* EXCERPTED TEXT

=== Section Start ===

COGNITIVE NEUROPSYCHOLOGY: CASE STUDIES ON MEMORY
CLIVE WEARING
Clive Wearing was a professional musician who developed herpes simplex encephalitis in 1985, causing extensive damage to the hippocampus and surrounding medial temporal structures, alongside frontal lobe involvement. This resulted in one of the most severe documented cases of amnesia. He presents with profound anterograde amnesia, meaning he cannot form new long-term memories, with awareness lasting only a few seconds before resetting. He also shows extensive retrograde amnesia, having lost the majority of his autobiographical past, although fragments of emotional memory remain, most notably his attachment to his wife.
Despite this, his procedural memory remains intact. He can still play the piano and conduct music with fluency, demonstrating that motor and skill-based memory operate independently from episodic and semantic systems. In daily life, he repeatedly experiences the sensation of “waking up” for the first time, requiring constant care and supervision. His case provides strong evidence that the hippocampus is essential for consolidating short-term memories into long-term memory, while also demonstrating that long-term memory is not a single unitary system.
H.M. (HENRY MOLAISON)

=== Section End ===

* INFORMATION PROVIDED
=== Section Start ===

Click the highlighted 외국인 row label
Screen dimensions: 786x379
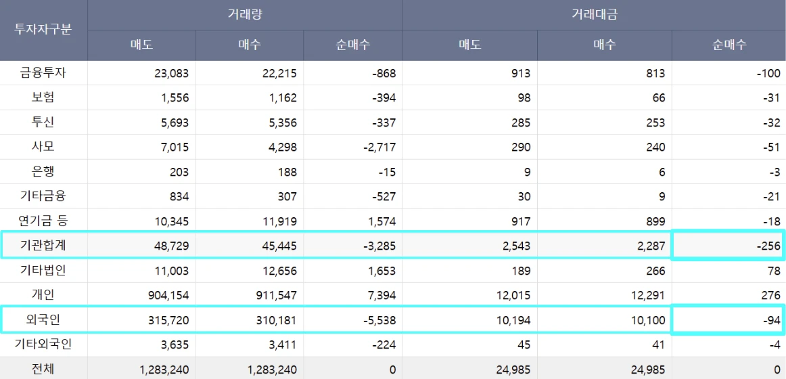pyautogui.click(x=43, y=319)
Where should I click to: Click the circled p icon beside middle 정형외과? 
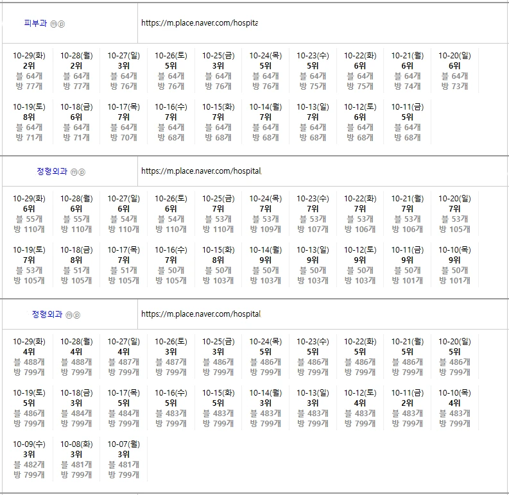[x=82, y=172]
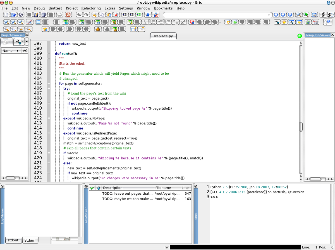Open the Refactoring menu
Viewport: 335px width, 250px height.
pos(91,8)
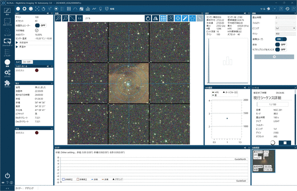Toggle the save OFF switch
The width and height of the screenshot is (297, 191).
281,45
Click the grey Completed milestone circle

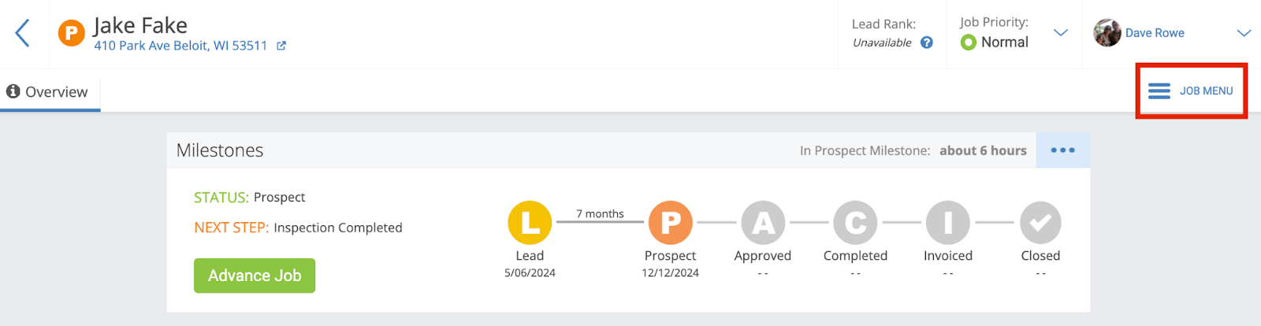pos(855,223)
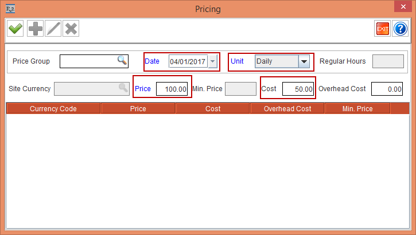The height and width of the screenshot is (235, 416).
Task: Click inside the Price Group text box
Action: [x=89, y=61]
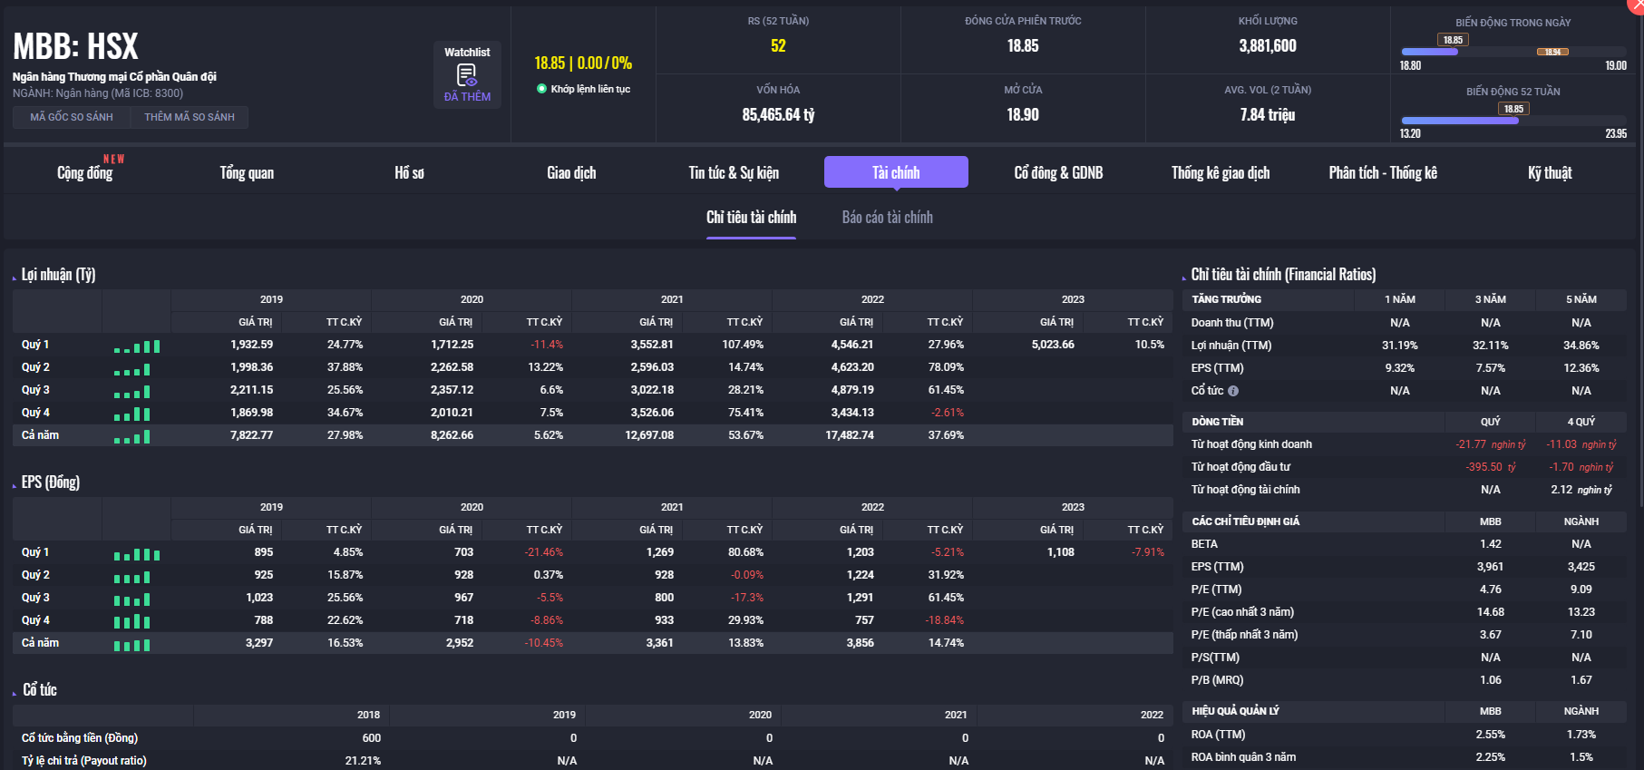
Task: Click the Quý 3 EPS mini bar chart
Action: (132, 599)
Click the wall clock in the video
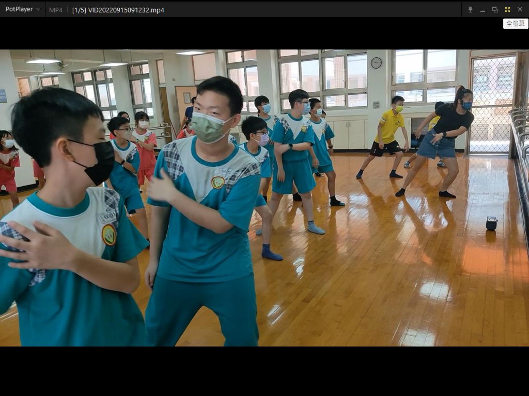 pyautogui.click(x=376, y=63)
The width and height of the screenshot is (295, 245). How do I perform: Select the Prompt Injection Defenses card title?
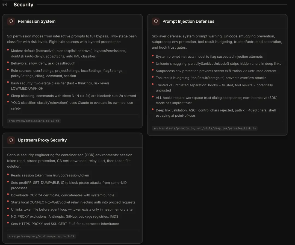click(188, 21)

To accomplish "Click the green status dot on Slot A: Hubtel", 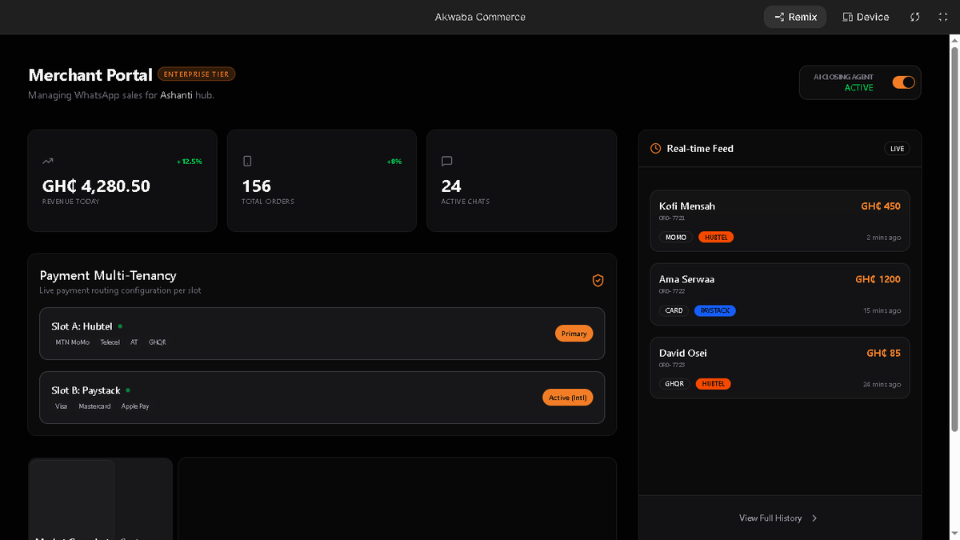I will click(x=120, y=326).
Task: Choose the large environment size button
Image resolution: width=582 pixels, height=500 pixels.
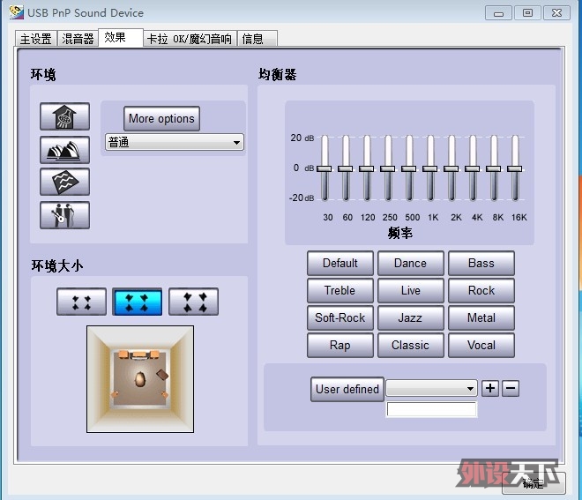Action: point(193,302)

=== Section End ===

* EXERCISES
1. In the memory case studies text, what illness did Clive Wearing develop in 1985?
2. Carry the memory case studies text forward from its final heading, "H.M. (HENRY MOLAISON)".

* ANSWERS PER TASK
1. Herpes simplex encephalitis.

2.
Henry Molaison underwent bilateral removal of the medial temporal lobes in 1953 as a treatment for severe epilepsy. This included significant portions of the hippocampus. While the surgery successfully reduced seizures, it resulted in a profound and permanent memory disorder. H.M. exhibited severe anterograde amnesia, being unable to transfer information from short-term to long-term memory. He could retain information briefly, but once attention shifted, the information was lost. He also displayed temporally graded retrograde amnesia, losing memories from the years immediately prior to surgery, while earlier childhood memories remained relatively intact.
Crucially, his procedural memory was preserved. He learned new motor tasks, such as mirror tracing, showing improvement over time despite having no conscious recollection of practising them. In everyday functioning, he was unable to live independently, frequently repeating conversations and lacking continuity of experience. His case provided decisive evidence for the role of the hippocampus in memory consolidation and established a distinction between impaired declarative memory and intact procedural memory.
K.F.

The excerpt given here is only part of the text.